PrismGuard

Inspiration

We noticed how easily personal information gets leaked when people chat with AI assistants. Users share phone numbers, addresses, even ID photos without realizing this data might be stored or processed by external services. We wanted to create a solution that lets people use AI freely while keeping their privacy intact.

What it does

PrismGuard sits between users and AI services, automatically detecting and removing sensitive information from both text and images before any external processing happens. For text: Our fine-tuned TinyBERT model detects names, phone numbers, addresses, and other PII, replacing them with safe placeholders. For images: YOLOv8 identifies faces, license plates, and ID documents, then blurs these regions using computer vision techniques. Users get the same AI experience, but their personal data never leaves the privacy layer.

How we built it

We created a microservices architecture with several components: Frontend: Next.js chat interface with image upload support Backend: FastAPI server using LangChain for AI orchestration Privacy Gateway: Central coordinator for all anonymization requests Text Guard: TinyBERT 4L-312D fine-tuned on the AI4Privacy dataset Vision Service: YOLOv8 model for face and license plate detection Storage: Supabase for chat history and secure file storage Everything connects through Docker containers with proper API boundaries.

Challenges we ran into

Model accuracy: Getting reliable PII detection across different text formats and image qualities took significant tuning. Performance: Processing images in real-time while maintaining chat responsiveness required careful optimization. Integration complexity: Connecting multiple AI services, storage systems, and privacy layers without breaking the user experience. Storage strategy: Figuring out what to store, what to delete, and how long to keep redacted versions for compliance.

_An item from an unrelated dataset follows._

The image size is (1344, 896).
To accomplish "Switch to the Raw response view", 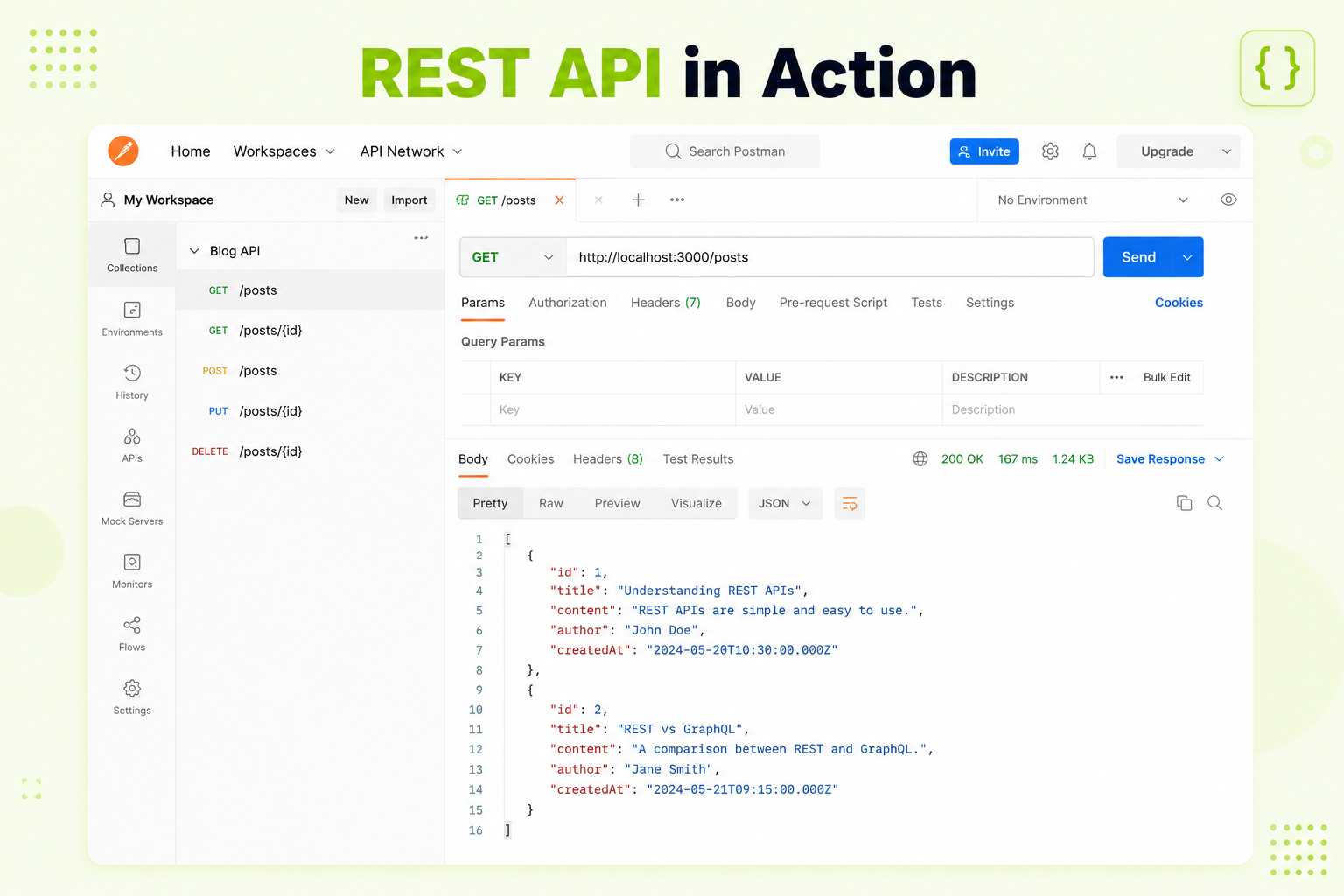I will (551, 503).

Accomplishments that we're proud of

We built a working end-to-end system that actually protects privacy without sacrificing functionality.

What we learned

Privacy is complex: Different types of PII need different handling strategies. What works for names doesn't work for addresses or phone numbers.

Performance matters: Even the best privacy protection is useless if it makes the system too slow to use. Integration is everything: The technical challenge isn't just building the AI models, it's making them work seamlessly together.

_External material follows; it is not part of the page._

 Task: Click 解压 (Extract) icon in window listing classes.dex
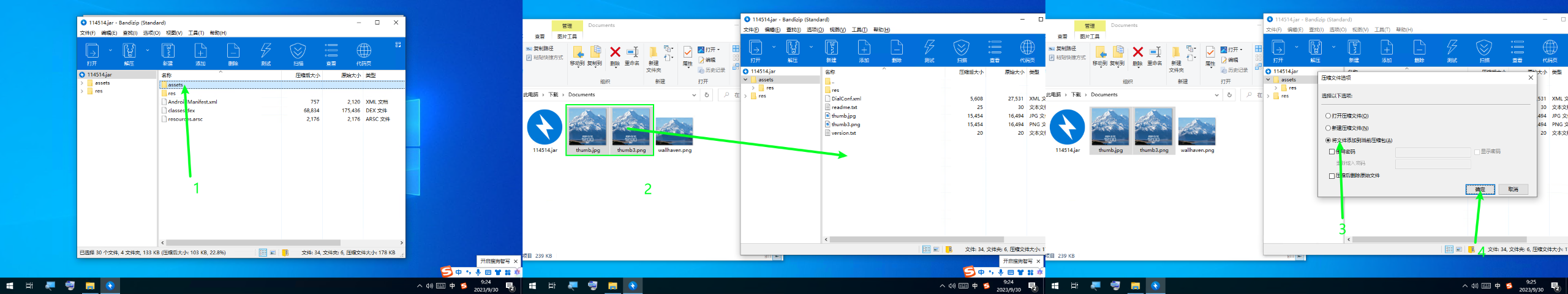[129, 53]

What's next for PrismGuard

Voice and video support: Extend privacy protection to audio and video conversations. Custom privacy policies: Let organizations define their own PII detection rules and redaction levels. On-device processing: Move some privacy operations directly to user devices for maximum security. Compliance dashboard: Build management tools for GDPR, CCPA, and other privacy regulations. Open source release: Make core privacy components available for other developers to use and improve.